Ini yang aku takutkan. Sebesar-besarnya.
Terutama mengenai tugas akhir.
Aku telah mengerahkan daya juang yang (cukup) ekstra untuk menyelesaikannya. Semua mungkin mengalami ini, dengan ketahanan masing-masing. Peluh, air mata, pikiran, waktu. Dan bagiku, aku mengusahakan yang maksimal sejauh kekuatan dan kemampuan. Lalu begitulah.
Satu hari sebelum sidang, ba’da maghrib di masjid kampus. Aku terus bertanya-tanya, apa yang sebenarnya menyebabkan hatiku begitu berat sebelum sidang. Apakah mengenai presentasinya? Mengingat beberapa presentasi yang kulakukan sebelumnya tidak berujung dengan optimal. Tidak, rasaku, bukan tentang itu. Jadi apa?

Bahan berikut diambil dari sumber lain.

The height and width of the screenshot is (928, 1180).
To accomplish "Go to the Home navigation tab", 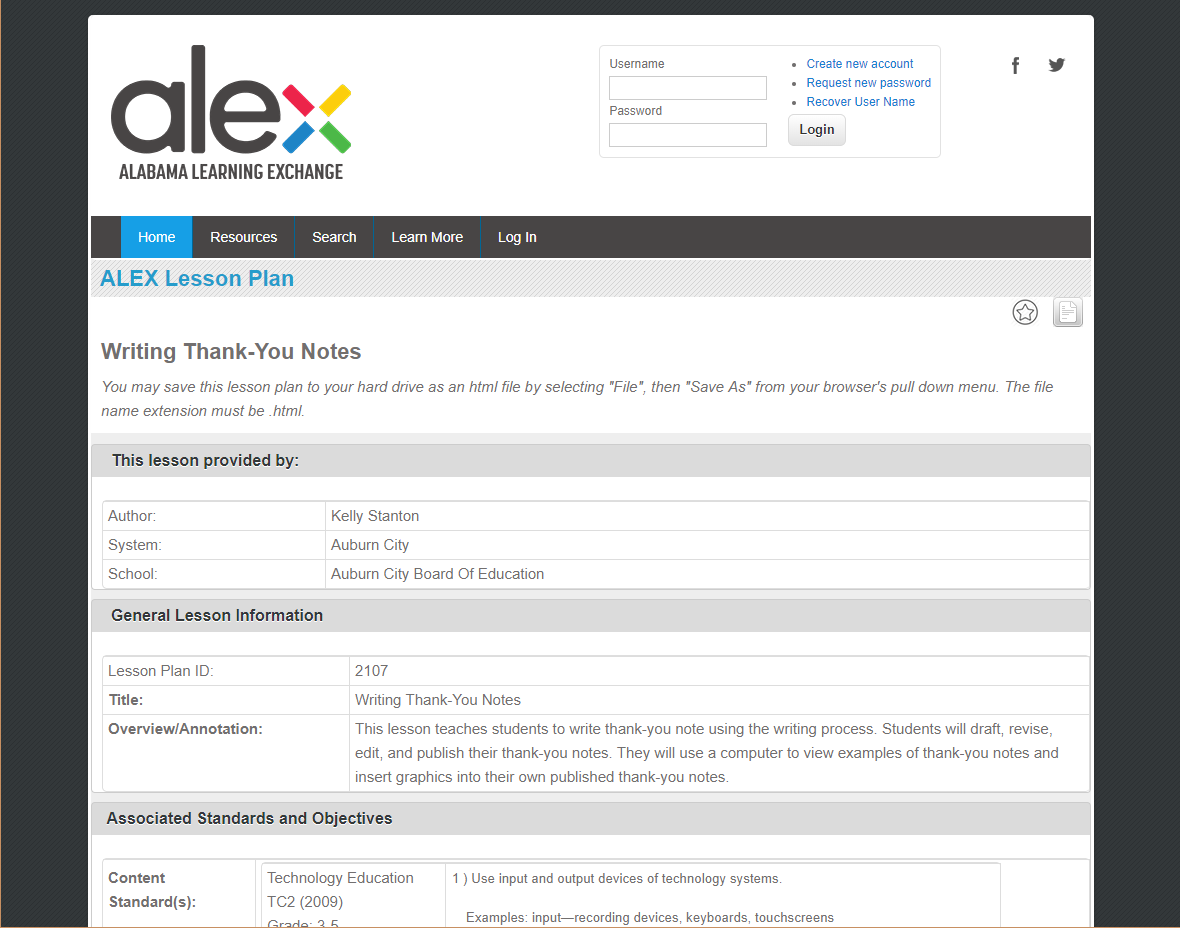I will (157, 237).
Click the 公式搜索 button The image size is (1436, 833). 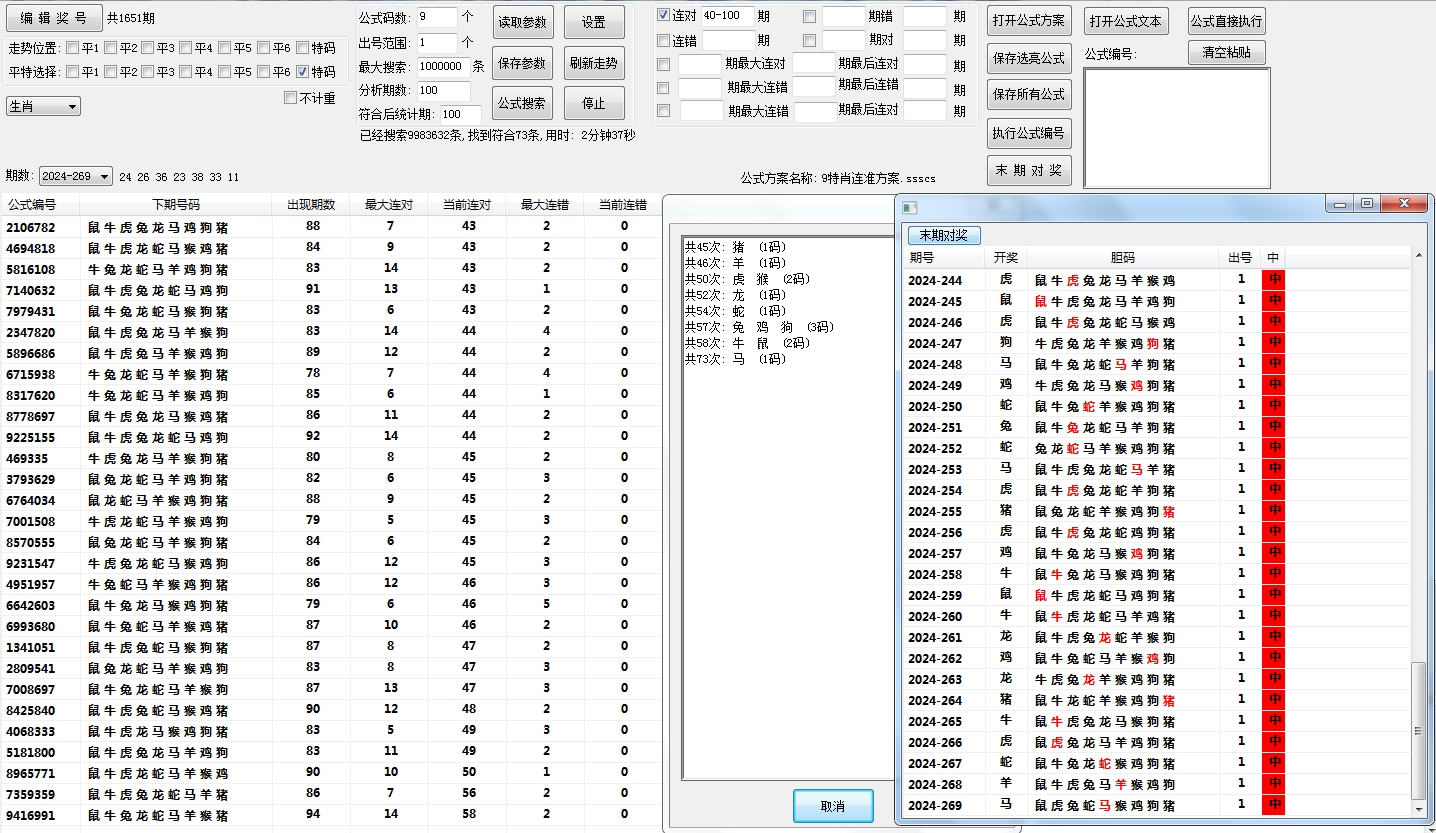(522, 103)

Apakah aku sedemikian khawatir dengan pertanyaan penguji? Mungkin. Ada berbagai macam probabilitas pertanyaan yang bisa diajukan dan tidak mungkin semua aku tahu jawabannya. Tapi sepertinya lebih dari ini.
Lalu aku terbayang, di suatu malam, sekitar pukul 22 lebih, sekembalinya aku dari gedung laboratorium teknik untuk memeriksa PC “naungan” running yang mati saat di-remote dari kosan. Aku mencapai puncak keadaan, “Apakah harus sebegininya? Atau memang aku yang lemah? Apakah ini nantinya bernilai berkah?”
Keberkahan ini ternyata menjadi ketakutanku yang utama.
Aku menangis sejadi-jadinya. Dua orang teman menangkap ini sebagai sinyal kecemasanku terhadap sidang. Benar, namun tak sepenuhnya tepat.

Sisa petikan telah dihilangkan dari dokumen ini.